Skywork series models are pre-trained on 3.2TB of high-quality multilingual (mainly Chinese and English) and code data. We have open-sourced the model, training data, evaluation data, evaluation methods, etc. 天工系列模型在3.2TB高质量多语言和代码数据上进行预训练。我们开源了模型参数,训练数据,评估数据,评估方法。
Other
1.21k stars 111 forks source link

Why releasing 13B-model instead of smaller ones, say, 7B? #6

Closed yucc-leon closed 10 months ago

yucc-leon commented 10 months ago

In your tech report Chaper 3 you made a comparison between llama-7B and (your) GPT-7B, but you finally released a 13B model.

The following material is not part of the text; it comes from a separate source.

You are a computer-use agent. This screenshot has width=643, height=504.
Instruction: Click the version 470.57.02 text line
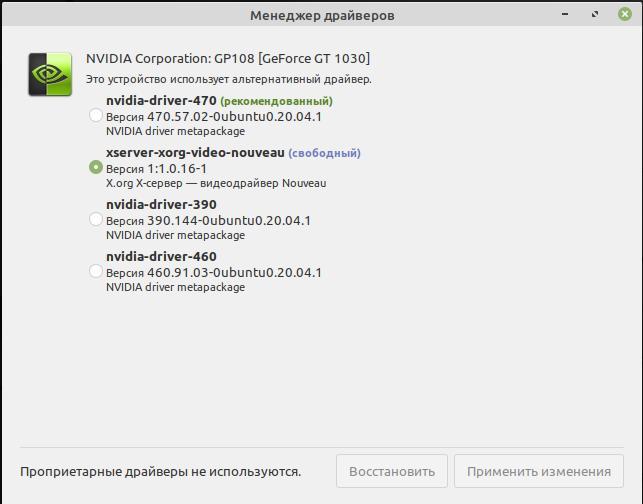pyautogui.click(x=214, y=116)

So there are two questions:

  1. will you release a smaller model ?
  2. why do you design your model as the report listed? Does it perform better than the llama architecture?
TianwenWei commented 10 months ago

The llama-7B and GPT-7B mentioned in our technical report are toy models trained only for 200 B tokens. This preliminary experiment is only intended to verify the superiority of llama architecture (rope + rmsnorm + swiglu).

  1. Indeed we are currently developping models of smaller and bigger sizes. Please stay tuned :)
  2. We'd like to develop a model that is different and, hopefully, better. A model that is thinner but taller looks promising. That said, it is likely that the difference between our model and llama is marginal.